Павел Андреевич снова посмотрел на Глеба, сощурился, дабы лучше разглядеть выражение лица молодого человека. Глубочайшее отчаяние, ужас, подавляемая боль -страдание было настолько живым, человеческим.
Руки Весницкого задрожали, топор выпал, подняв придорожную пыль. Он пытался успокоить себя, собраться с мыслями, но ничего не выходило. Решимость снова покинула его. Стало тяжело дышать, в глазах потемнело. Это продолжалось до тех самых пор, пока машина скорой не уехала прочь, увозя Аню и двух самых близких ей мужчин - отца и будущего мужа.
- Нужно возвращаться домой, - произнёс Весницкий вслух. - Домой и поскорее.
Он разучился думать молча, стал проговаривать мысли, бессвязно бормоча себе под нос.

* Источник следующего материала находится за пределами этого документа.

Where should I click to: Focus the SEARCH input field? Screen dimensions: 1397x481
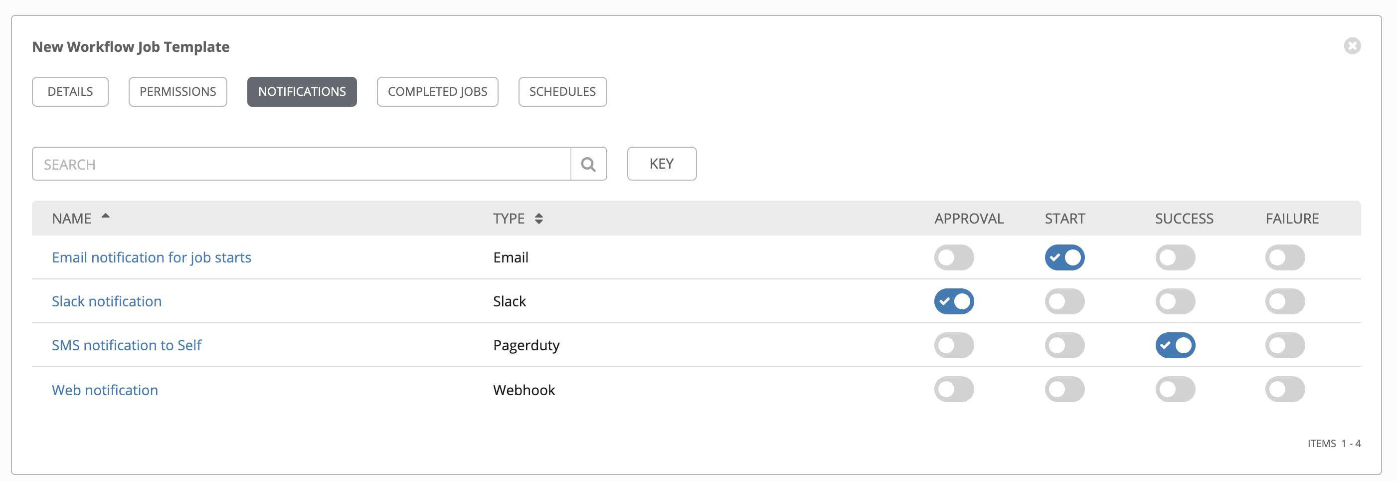click(301, 164)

- Безумие... не мог ошибаться, сам видел... нет, ты не видел... видел... а что видел, сам-то знаешь, - урывками выплевывал он. Мысли перемешались, соображать было просто невозможно, усталость, о которой ещё недавно он позабыл, навалилась на него, настроение мигом переменилось, он хоть и прибывал в нервном возбуждении, но иного рода. Тоска и отчаяние охватили Весницкого. Теперь он ощущал себя на девяносто с хвостиком, хотелось вернуться домой, свалиться и упасть. Домой вернулся в половине десятого, сел за стол, зажёг настольную лампу, снова достал книгу с репродукциями, открыл "Пляску смерти", стал вглядываться в рожи мертвецов, но Глеба там больше не видел. Эмоции притупились, голова сделалась тяжелой, но Весницкий не позволял себе уснуть, пялился и пялился на дикий, безумный танец живых и мертвых, стараясь ни о чём не думать, переводил взгляд от фигуры к фигуре. Так он просидел почти пять часов - в одной позе, не шевелясь, не вставая с места, только лишь водя глазами по длинному полотну, глядя то на лица, то на рожи, наблюдая за чудовищными превращениями живых в мертвых.

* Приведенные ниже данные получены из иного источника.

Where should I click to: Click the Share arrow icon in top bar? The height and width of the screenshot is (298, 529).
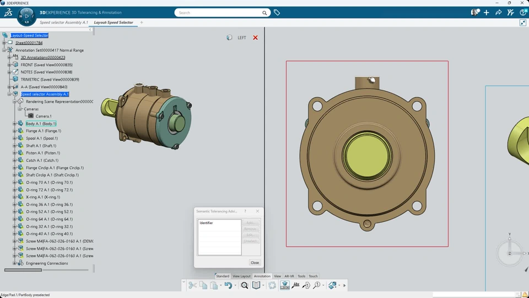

Облизав пересохшие губы, он вышел из транса, удивленно посмотрел на часы, спохватился, выключил лампу, кое-как добрался до кровати и завалился спать, продолжая представлять картину мысленным взором. Вместо того, чтобы считать овец, он пересчитывал мертвецов. Неудивительно, что сон не шёл и в легкую дрему Весницкий погрузился лишь под утро, провалившись на несколько минут. Но этого времени вполне хватило, чтобы погрузиться в кошмарную иллюзию, навеянную картиной и мыслями о Глебе.